Roux-en-Y gastric bypass surgery is the second most common weight loss operation performed in the United States. It is very successful, providing patients with significant postoperative weight loss. Patients can expect to lose about 70-74% of their excess body weight (EBW) because of the operation. Weight loss maintenance over time is quite durable, and patients usually maintain at least 50% of excess body weight loss over many years. Gastric bypass is the most studied weight loss surgical procedure; many experts consider it the “gold standard” against which all other weight loss operations are compared. The surgery is described as a “combination approach” to weight loss: a small gastric pouch restricts the amount of food that can be eaten, and the roux limb small intestinal reconstruction leads to malabsorption of nutrients. This combination results in weight loss from two separate mechanisms which are additive to effect greater weight loss.
There are, however, significant changes in absorption of food and nutrients from this operation. For example, patients must take multiple essential vitamins to avoid devastating complications associated with vitamin deficiencies. In a similar fashion, alcohol absorption is drastically altered because of the anatomic changes of gastric bypass.
After bypass, alcohol moves very quickly from the small stomach pouch into the small intestine. There is minimal-to-no food in the pouch because of the small size of the pouch and patients are trained to separate eating from drinking postoperatively. As a result, alcohol transits rapidly from the pouch to the small intestine and the bloodstream. The afore-described first 20% of absorption does not occur because of this rapid transit; full-strength alcohol hits the small bowel and enters the bloodstream. Consequently, gastric bypass surgery results in a higher peak BAC postoperatively compared to the equivalent amount of alcohol consumed preoperatively.
There is also literature to support that liver function is altered in the morbidly obese and, as a result, the processing of the alcohol by the liver is impaired. Nonalcoholic fatty liver disease (NAFLD) is very common amongst morbid obese individuals and is at the root of this dysfunction. Thus, the elimination of alcohol by morbidly obese people may also be defective compared with normal weight-people with no underlying liver disease.
An article in the 2002 British Journal of Clinical Pharmacology reported that gastric bypass patients have significantly higher rates of alcohol absorption and blood alcohol content than do age- and weight-matched controls. Blood alcohol levels of the bypass patients were 50% higher than their counterparts and required much less time to reach peak levels (10 v. 30 minutes). Other research has shown that with the same amount of alcohol consumption bypass patients attain unlawful blood alcohol content (i.e., concentration) (BAC) of 0.08 when the control group attain BAC of 0.052 – nearly a 40% difference for same amount of alcohol consumed. After one drink, gastric bypass patients reached the legal drinking limit; this is significantly faster than a person with normal intestinal anatomy with a smaller amount of alcohol consumed.
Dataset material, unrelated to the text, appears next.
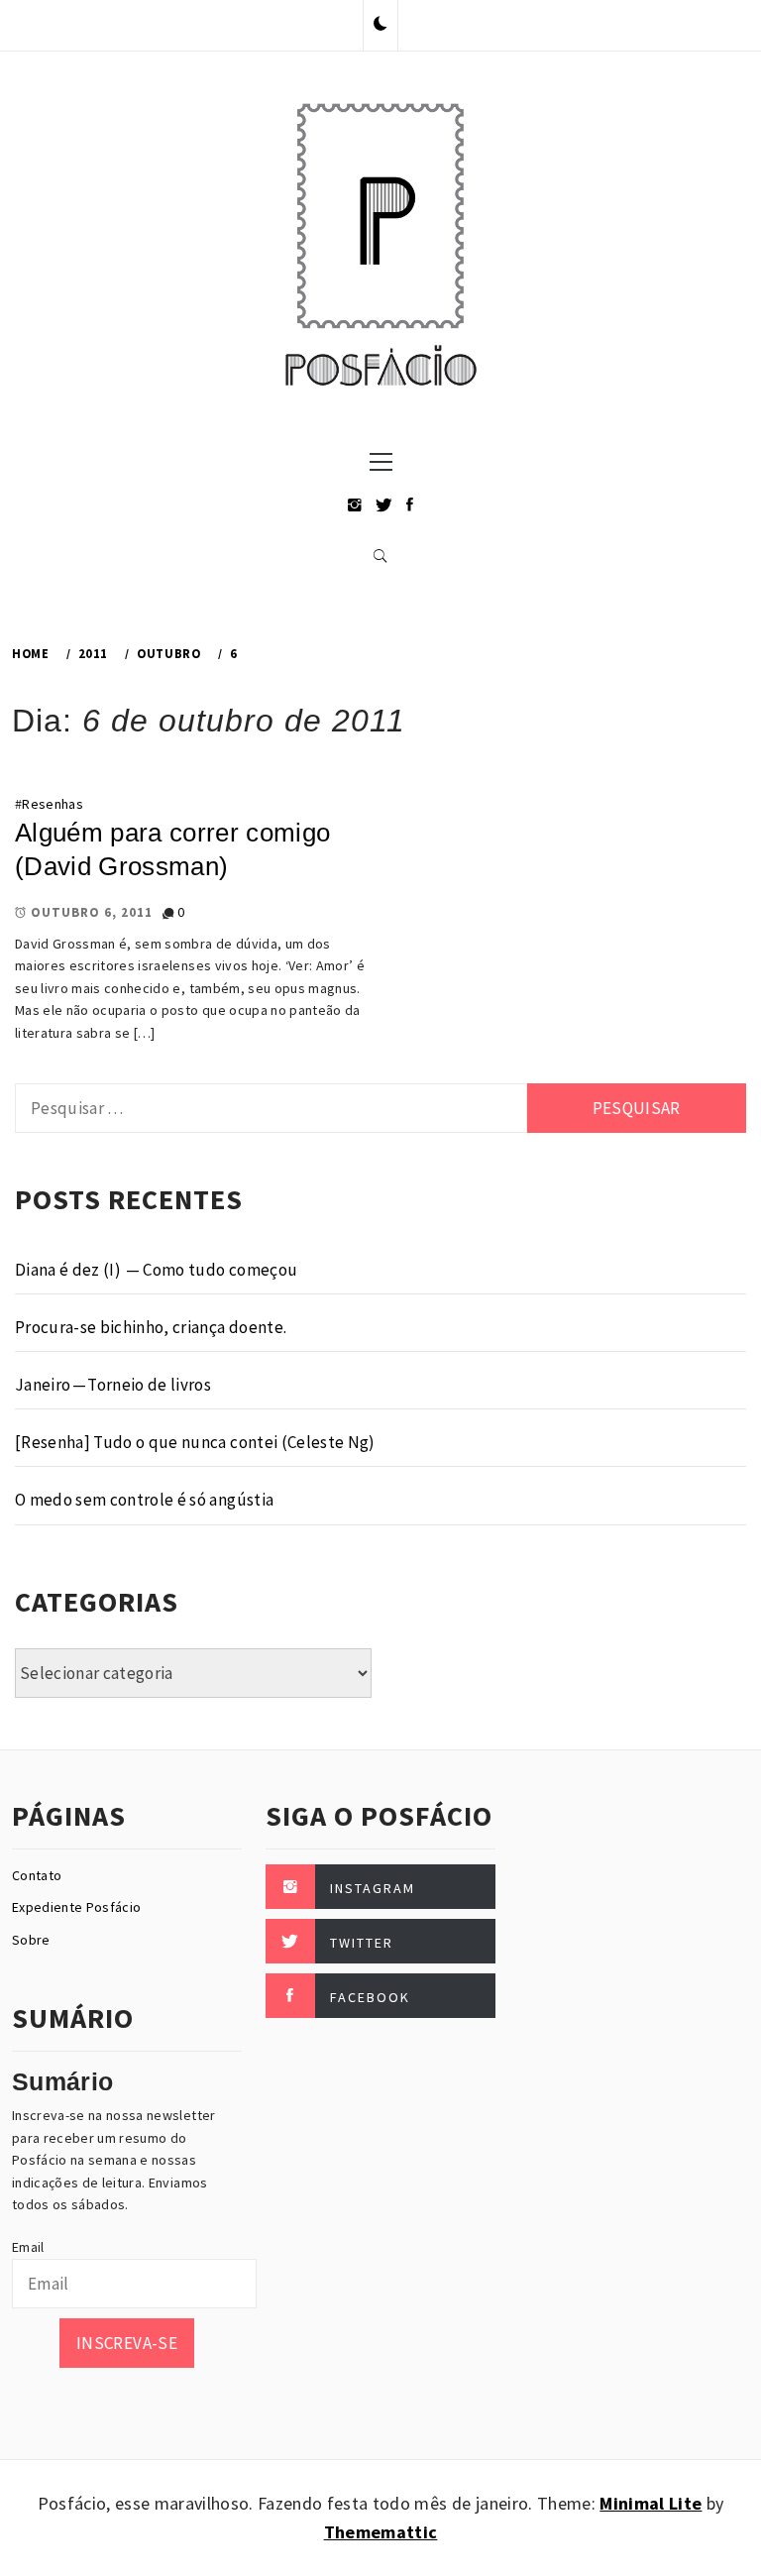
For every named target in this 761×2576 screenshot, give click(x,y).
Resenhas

An elegant article by Woodard in the Journal of the American College of Surgeons in 2010 looked at BAC in the same patients before and after gastric bypass surgery; the patients were compared to themselves and acted as their own control group. The article reported that the patients’ peak BAC after drinking 5 oz of red wine was significantly different between preoperative and postoperative states: BAC was 0.024 preop, 0.059 at 3 months postop, and 0.088 at 6 months. Additionally, time-to-sober was 49 minutes preop v. 61 minutes 3 months postop, and 88 minutes 6 month postop. Gender, age, and weight loss did not alter the findings.